Apostel durch Losverfahren – der heilige Matthias und seine letzte Ruhestätte in Trier

Apostel durch Losverfahren – der heilige Matthias und seine letzte Ruhestätte in Trier

Heute feiert die Kirche den heiligen Matthias, der als einziger Apostel durch ein Losverfahren in den Kreis der Zwölf aufgenommen wurde. Er ersetzte nach der Himmelfahrt Christi den Verräter Judas Iskariot und gilt heute als Patron des Bistums Trier.

Nach der biblischen Überlieferung in der Apostelgeschichte (Apg 1,15–26) erfolgte die Wahl des Matthias in den Tagen zwischen der Himmelfahrt Jesu und dem Pfingstfest.

Petrus legte fest, dass der neue Apostel Augenzeuge des Wirkens Jesu „von der Taufe des Johannes an“ bis zur Himmelfahrt sein musste. Matthias wurde zusammen mit Joseph Barsabbas aufgestellt. Die Entscheidung fiel nach einem Gebet der Gemeinde durch das Los auf ihn.

In der Theologie wird die Vervollständigung des Zwölferkreises als notwendiger Schritt vor der Herabkunft des Heiligen Geistes gesehen. Die Zahl Zwölf symbolisiert dabei die zwölf Stämme Israels und den Anspruch auf die Sammlung des gesamten Gottesvolkes.

Matthias ist der einzige Apostel, dessen Berufung nicht direkt durch Jesus während dessen Erdenlebens, sondern durch die junge Urgemeinde unter Anrufung des göttlichen Willens erfolgte.

Das Apostelgrab in Trier

Besondere Bedeutung genießt die Verehrung des Heiligen im deutschsprachigen Raum, insbesondere im Bistum Trier. Im Jahr 1127 wurden dort beim Neubau der heutigen Benediktinerabtei St. Matthias Reliquien aufgefunden, die als Gebeine des Apostels identifiziert wurden.

Nach der Überlieferung hatte Kaiserin Helena die Gebeine im vierten Jahrhundert nach Trier bringen lassen. Damit beherbergt die Stadt das einzige Grab eines Apostels nördlich der Alpen.
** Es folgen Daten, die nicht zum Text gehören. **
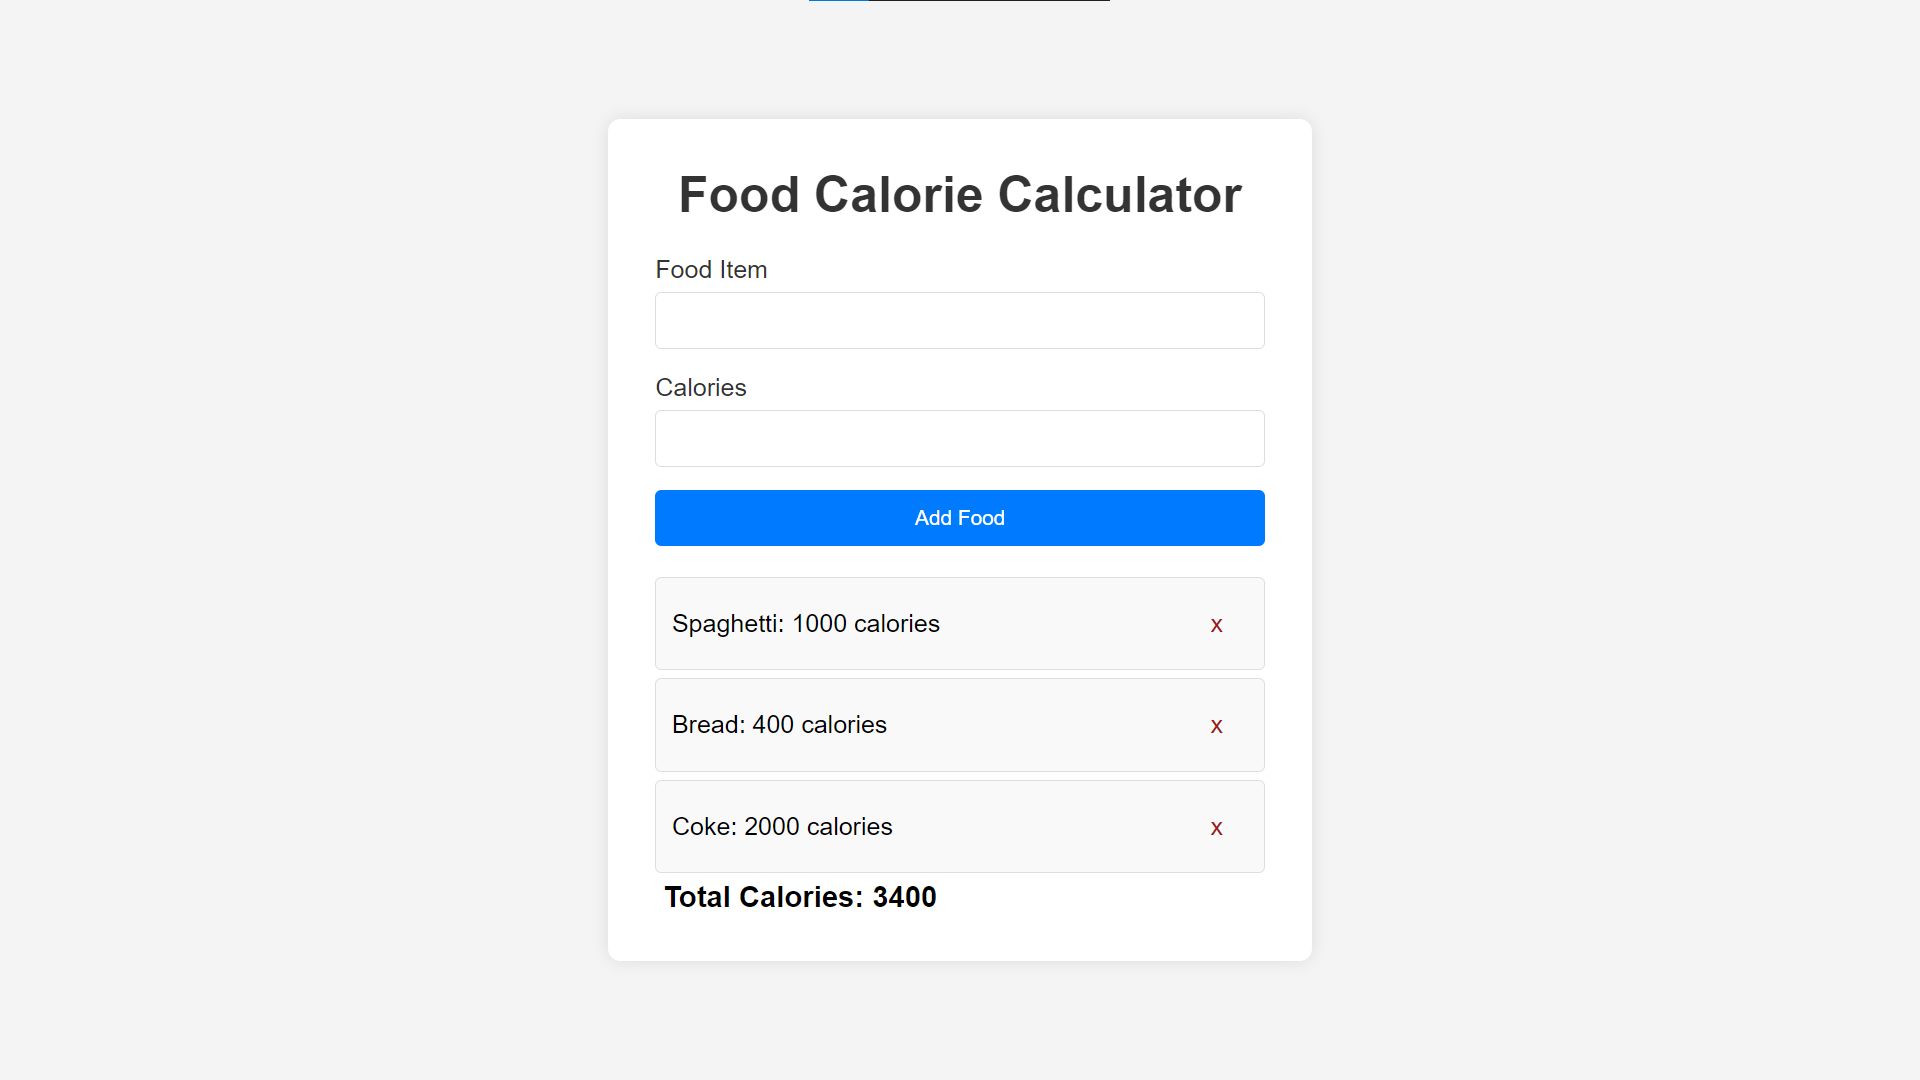Select the Spaghetti: 1000 calories text

(806, 624)
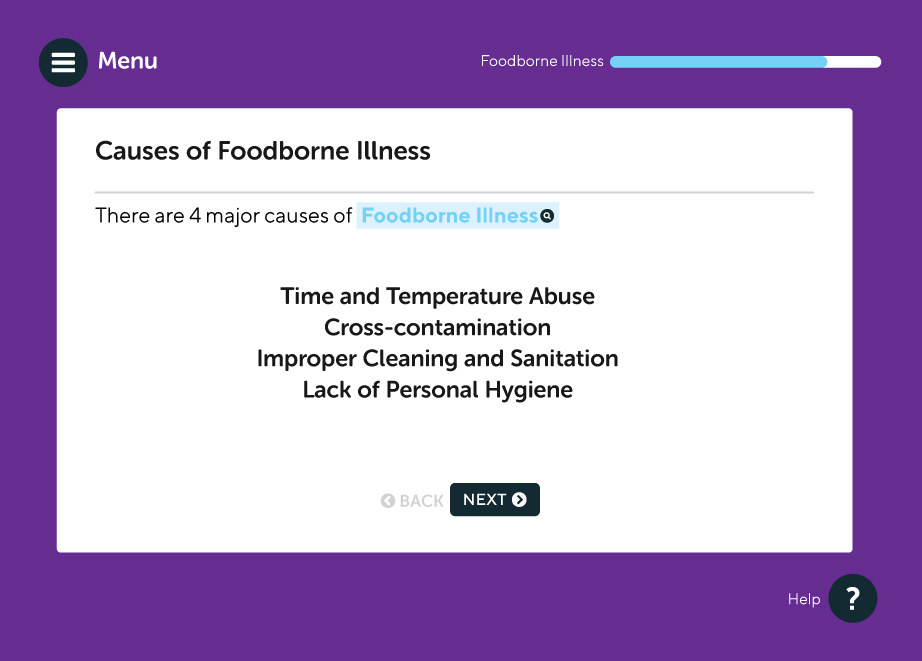Click the divider line under the heading
Viewport: 922px width, 661px height.
click(454, 191)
Die dortige Wallfahrtstradition umfasst heute etwa 160 Matthiasbruderschaften, die jährlich – oft in mehrtägigen Fußwallfahrten – zum Apostelgrab pilgern.

Liturgie und Brauchtum

Im Regionalkalender für das deutsche Sprachgebiet wird das Fest des heiligen Matthias traditionell am 24. Februar gefeiert. Im allgemeinen Römischen Kalender wurde der Gedenktag im Zuge der Liturgiereform nach dem Zweiten Vatikanischen Konzil auf den 14. Mai verlegt, um ihn außerhalb der Fastenzeit in der Osterzeit zu feiern.
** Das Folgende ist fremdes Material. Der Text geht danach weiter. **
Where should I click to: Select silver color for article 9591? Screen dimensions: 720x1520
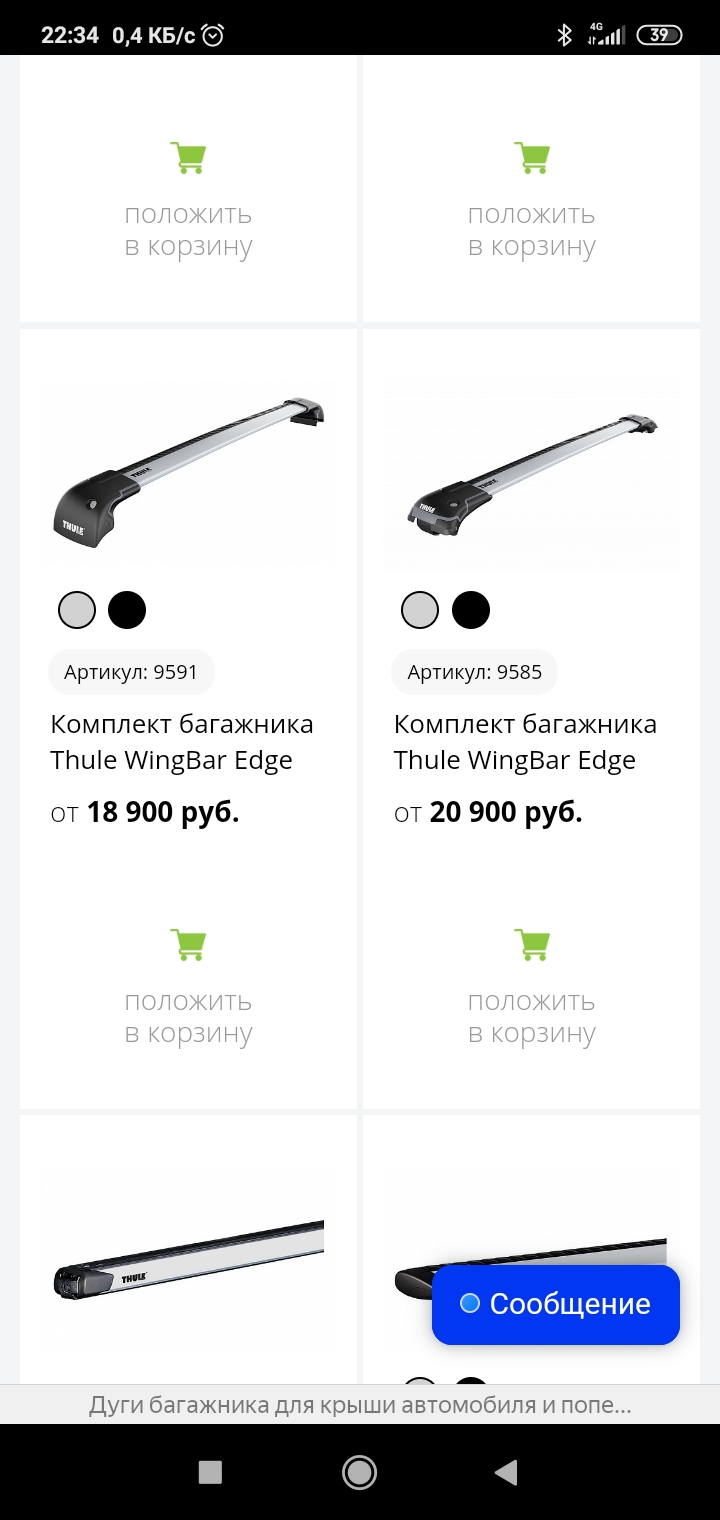pos(77,609)
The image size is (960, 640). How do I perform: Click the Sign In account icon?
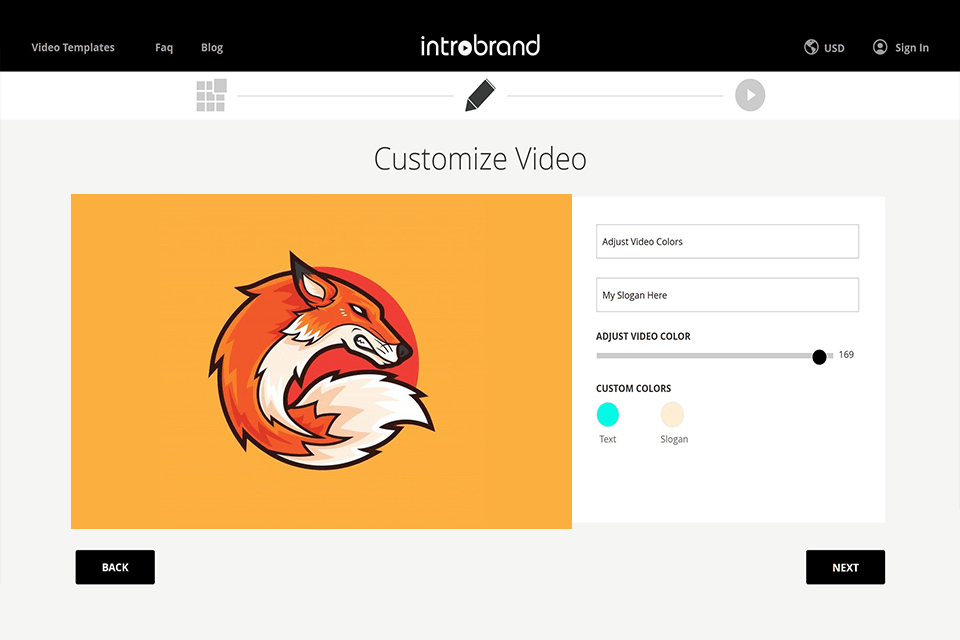[x=880, y=46]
Matthias wird in der christlichen Ikonografie häufig mit einem Beil oder einer Hellebarde dargestellt. Dies weist auf sein überliefertes Martyrium durch Enthauptung hin. Er ist unter anderem Schutzpatron der Bauhandwerker, Zimmerleute und Schmiede.

Die am weitesten verbreitete Legende besagt, dass er im Jahr 63 von Heiden gesteinigt und anschließend enthauptet wurde. Hippolytus von Rom hingegen behauptete, Matthias sei in Jerusalem eines natürlichen Todes gestorben.